**EXERCISE**
In the passage on liberalism, what does Thrasymachus say justice is?

**GIVEN PASSAGE**

╭──

Devoid of cultural norms and tradition, however, liberal man is unequipped for self-government. The implications point to the trajectory of liberalism’s future leading inadvertently to alienation and nihilistic despair.
Under Liberalism, Thrasymachus and the Strong Wins
In Plato’s dialogues contained in The Republic, a character therein, namely Thrasymachus, infamously posited that “justice is nothing more than the will of the stronger. . .” and under the present Liberal paradigm that axiom has been ratified into practice, despite incessant pieties to equality by liberal ideologues, though it’s never officially acknowledged to be the case.
In marked contrast to the Millian principle, Edmund Burke posited the rule by the ordinary, in which custom and prejudice provided a host of moral imperatives that animated society. Americans were Burkeans in practice even if they never were well acquainted with Burke’s writings:
“Most [Americans] lived in accordance with custom — with basic moral assumptions concerning the fundamental norms that accompanied a good life. You should respect authority, beginning with your parents. You should display modest and courteous comportment. You should avoid displays of lewdness or titillation. You should engage in sexual activity only when married. You should have children — generally lots of them. You should live within your means. You should thank and worship the Lord. You should pay respect to the elderly and remember and acknowledge your debts to the dead. (p. 147)
Whereas Millian society is organized for the benefit of the strong, influential and powerful, “by contrast, a Burkean society is organized for the benefit of the ordinary – the majority who benefit from societal norms that the strong and the ordinary alike can be expected to follow.” Deneen explains that civil society can be rendered beneficial to the great mass of people by its emphasis upon “. . .informal norms and customs that secure the path to flourishing for most human beings; or it can be shaped for the benefit of the extraordinary and powerful by liberating all from the constraint of custom. Our society was once shaped on the basis of the benefit for the many ordinary; today it is shaped largely for the benefit of the few strong.

╰──

**DATASET ROWS**
╭──

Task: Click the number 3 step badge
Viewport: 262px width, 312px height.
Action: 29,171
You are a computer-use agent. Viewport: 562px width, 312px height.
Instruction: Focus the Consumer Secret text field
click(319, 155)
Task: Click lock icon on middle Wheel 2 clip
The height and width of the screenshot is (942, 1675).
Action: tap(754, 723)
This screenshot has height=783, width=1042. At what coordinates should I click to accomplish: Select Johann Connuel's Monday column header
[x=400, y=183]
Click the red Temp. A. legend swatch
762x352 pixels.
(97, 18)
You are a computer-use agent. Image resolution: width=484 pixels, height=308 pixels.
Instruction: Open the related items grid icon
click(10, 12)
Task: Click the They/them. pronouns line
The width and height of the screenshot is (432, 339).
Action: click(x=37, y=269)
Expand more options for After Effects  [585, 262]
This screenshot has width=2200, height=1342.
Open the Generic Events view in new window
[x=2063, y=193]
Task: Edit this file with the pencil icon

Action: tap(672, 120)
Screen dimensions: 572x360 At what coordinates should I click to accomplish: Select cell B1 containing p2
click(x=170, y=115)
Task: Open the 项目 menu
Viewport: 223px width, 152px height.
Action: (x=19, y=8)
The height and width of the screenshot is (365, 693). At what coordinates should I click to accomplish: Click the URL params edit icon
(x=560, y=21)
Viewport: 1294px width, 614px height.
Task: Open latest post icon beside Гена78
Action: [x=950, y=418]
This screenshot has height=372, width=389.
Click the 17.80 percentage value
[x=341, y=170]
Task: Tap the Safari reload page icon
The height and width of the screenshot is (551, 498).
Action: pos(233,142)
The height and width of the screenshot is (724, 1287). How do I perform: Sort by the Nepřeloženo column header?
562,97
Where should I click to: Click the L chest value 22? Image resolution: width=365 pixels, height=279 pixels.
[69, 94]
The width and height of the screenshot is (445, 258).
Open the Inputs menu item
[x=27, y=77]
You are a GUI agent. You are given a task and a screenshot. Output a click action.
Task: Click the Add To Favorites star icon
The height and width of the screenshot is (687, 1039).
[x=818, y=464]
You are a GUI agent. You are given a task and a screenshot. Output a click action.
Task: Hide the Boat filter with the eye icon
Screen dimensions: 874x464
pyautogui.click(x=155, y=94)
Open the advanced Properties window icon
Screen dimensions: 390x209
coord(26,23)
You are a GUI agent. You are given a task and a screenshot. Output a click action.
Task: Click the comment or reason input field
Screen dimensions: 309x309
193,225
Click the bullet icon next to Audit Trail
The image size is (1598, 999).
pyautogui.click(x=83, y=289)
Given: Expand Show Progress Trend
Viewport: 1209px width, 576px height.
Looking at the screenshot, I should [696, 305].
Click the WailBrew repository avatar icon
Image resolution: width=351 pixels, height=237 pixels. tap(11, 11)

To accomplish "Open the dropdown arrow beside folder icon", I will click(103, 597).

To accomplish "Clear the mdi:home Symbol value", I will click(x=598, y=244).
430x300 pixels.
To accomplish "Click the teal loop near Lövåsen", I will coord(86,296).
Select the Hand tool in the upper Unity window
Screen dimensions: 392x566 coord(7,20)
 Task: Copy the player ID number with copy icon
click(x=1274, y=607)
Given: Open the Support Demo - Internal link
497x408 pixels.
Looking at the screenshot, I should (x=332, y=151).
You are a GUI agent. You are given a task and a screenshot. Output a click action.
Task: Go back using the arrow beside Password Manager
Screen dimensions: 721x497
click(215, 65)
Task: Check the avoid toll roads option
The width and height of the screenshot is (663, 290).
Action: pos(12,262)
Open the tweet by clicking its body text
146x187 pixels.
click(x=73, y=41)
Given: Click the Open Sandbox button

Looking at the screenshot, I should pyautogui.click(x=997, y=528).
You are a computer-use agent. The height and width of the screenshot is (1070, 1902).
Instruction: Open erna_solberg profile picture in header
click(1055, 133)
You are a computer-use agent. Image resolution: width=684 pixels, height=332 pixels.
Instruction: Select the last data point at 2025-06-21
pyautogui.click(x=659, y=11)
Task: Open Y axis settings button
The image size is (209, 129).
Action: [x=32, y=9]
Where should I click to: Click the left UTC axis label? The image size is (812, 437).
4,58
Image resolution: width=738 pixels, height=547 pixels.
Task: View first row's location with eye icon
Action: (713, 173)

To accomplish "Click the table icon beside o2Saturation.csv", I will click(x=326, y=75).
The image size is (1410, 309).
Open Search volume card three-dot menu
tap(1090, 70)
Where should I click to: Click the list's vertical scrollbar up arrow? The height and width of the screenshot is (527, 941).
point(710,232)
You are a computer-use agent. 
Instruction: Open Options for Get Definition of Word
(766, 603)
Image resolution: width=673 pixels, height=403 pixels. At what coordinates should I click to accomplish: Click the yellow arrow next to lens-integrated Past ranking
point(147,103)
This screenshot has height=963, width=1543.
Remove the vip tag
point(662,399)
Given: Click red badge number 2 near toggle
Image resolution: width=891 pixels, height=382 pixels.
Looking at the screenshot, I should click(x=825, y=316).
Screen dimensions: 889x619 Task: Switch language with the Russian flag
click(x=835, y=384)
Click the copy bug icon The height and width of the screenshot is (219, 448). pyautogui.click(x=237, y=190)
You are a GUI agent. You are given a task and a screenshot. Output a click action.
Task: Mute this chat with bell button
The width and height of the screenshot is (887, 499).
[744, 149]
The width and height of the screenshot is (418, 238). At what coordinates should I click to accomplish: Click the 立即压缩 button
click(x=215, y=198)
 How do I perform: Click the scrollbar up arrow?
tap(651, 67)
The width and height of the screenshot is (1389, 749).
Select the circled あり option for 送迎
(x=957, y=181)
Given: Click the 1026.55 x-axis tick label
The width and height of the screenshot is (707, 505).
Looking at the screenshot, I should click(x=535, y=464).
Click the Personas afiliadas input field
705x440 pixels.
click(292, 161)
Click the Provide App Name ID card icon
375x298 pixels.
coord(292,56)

╰──

**ANSWER IN FULL**
Nothing more than the will of the stronger.